Given Data / Assumptions:
Concept / Approach:
In mathematics, numbers are fundamental. Almost every topic in mathematics, whether arithmetic, algebra, or statistics, involves numbers in some form. For history, we have to ask what is similarly central. While wars, people, and dates all appear in historical study, the most general and accurate term is events. History is often defined as the study of past events. Wars, political changes, discoveries, revolutions, and social movements are all kinds of events. Therefore, events play the same core role in history that numbers play in mathematics.
Step-by-Step Solution:
Step 1: Understand the first pair. Mathematics is mainly concerned with numbers, operations on numbers, and related structures. So the relationship is “subject : main object of study”.
Step 2: Apply this pattern to history. History is the subject. We must find the term that describes what history primarily studies.
Step 3: Examine the options one by one. Wars are a type of historical event, but history is not limited to wars. People are participants in history, but the subject does not simply list people; it records what they do. Dates are important for placing things in time, but again, history is not just dates on a timeline.
Step 4: Events is broader and more accurate. History records events such as wars, treaties, elections, cultural changes, and inventions. This matches the general definition of history as the study of past events.
Step 5: Therefore, “History : Events” completes the analogy in the same way that “Mathematics : Numbers” does.
Verification / Alternative check:
We can express both pairs in sentence form. Mathematics deals with numbers. History deals with events. This sentence pattern is natural and appears in many basic definitions. If we try to substitute another option, for example, “History deals with dates”, we see that this feels incomplete and narrow, because dates only tell us when something happened, not what happened. Similarly, “History deals with wars” excludes economic, social, and cultural developments. Hence, events is the only option that fits the same level of generality as numbers for mathematics.
Why Other Options Are Wrong:
• Wars: Important in history, but they are only one category of events. History also covers revolutions, reforms, discoveries, and many other non war topics.
• People: History involves people, but recording people without their actions and experiences would not be meaningful history. The focus is on what happened.

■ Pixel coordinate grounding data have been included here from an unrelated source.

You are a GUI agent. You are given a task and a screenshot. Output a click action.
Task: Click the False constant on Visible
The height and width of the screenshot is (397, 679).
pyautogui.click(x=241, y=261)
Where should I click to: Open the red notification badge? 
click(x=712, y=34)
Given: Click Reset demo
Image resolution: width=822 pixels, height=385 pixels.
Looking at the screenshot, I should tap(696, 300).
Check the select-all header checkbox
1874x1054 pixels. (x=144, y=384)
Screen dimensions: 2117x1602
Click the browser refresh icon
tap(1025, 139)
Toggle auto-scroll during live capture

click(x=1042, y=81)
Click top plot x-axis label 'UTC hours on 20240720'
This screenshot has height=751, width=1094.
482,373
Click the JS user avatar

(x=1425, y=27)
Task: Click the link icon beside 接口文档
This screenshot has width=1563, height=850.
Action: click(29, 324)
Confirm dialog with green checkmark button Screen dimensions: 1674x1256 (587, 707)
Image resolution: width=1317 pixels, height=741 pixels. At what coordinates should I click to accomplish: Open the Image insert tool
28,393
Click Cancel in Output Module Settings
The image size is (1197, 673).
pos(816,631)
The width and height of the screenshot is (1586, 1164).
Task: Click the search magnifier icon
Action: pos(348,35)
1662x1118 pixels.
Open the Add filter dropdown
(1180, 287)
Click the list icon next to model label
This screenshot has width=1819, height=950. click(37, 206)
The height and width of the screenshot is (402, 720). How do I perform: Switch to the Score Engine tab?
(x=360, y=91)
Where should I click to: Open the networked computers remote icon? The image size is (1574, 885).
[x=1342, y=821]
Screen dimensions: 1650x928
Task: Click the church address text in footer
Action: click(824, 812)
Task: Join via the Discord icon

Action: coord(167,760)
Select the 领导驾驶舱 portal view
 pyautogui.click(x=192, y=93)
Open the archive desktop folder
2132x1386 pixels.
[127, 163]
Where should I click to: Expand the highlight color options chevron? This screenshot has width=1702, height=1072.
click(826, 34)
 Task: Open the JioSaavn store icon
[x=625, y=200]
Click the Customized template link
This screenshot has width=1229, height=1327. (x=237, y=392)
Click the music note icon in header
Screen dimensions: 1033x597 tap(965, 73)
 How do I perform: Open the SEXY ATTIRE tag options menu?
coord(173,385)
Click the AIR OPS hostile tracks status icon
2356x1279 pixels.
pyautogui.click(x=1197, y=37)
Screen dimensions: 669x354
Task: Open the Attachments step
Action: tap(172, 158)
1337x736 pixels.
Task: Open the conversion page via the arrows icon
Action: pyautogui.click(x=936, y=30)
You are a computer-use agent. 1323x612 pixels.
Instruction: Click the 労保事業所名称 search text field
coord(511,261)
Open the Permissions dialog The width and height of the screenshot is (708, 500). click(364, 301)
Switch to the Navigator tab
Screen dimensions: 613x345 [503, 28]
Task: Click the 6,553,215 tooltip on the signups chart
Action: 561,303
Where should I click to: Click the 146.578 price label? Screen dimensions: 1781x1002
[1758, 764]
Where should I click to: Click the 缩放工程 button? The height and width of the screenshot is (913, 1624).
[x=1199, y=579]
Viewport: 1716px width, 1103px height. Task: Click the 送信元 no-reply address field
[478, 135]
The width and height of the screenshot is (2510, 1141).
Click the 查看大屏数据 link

• Dates: These simply give the time of events. They support history but are not the main content by themselves.
Common Pitfalls:
A common mistake is to think of the most memorable part of history classes, such as wars or dates, and choose that option. However, analogy questions require matching the role of the term, not just familiarity. Numbers are central to every part of mathematics. The parallel for history must be equally central. By keeping this in mind, test takers can correctly identify events as the best answer.
Final Answer:
The term that completes the analogy is Events.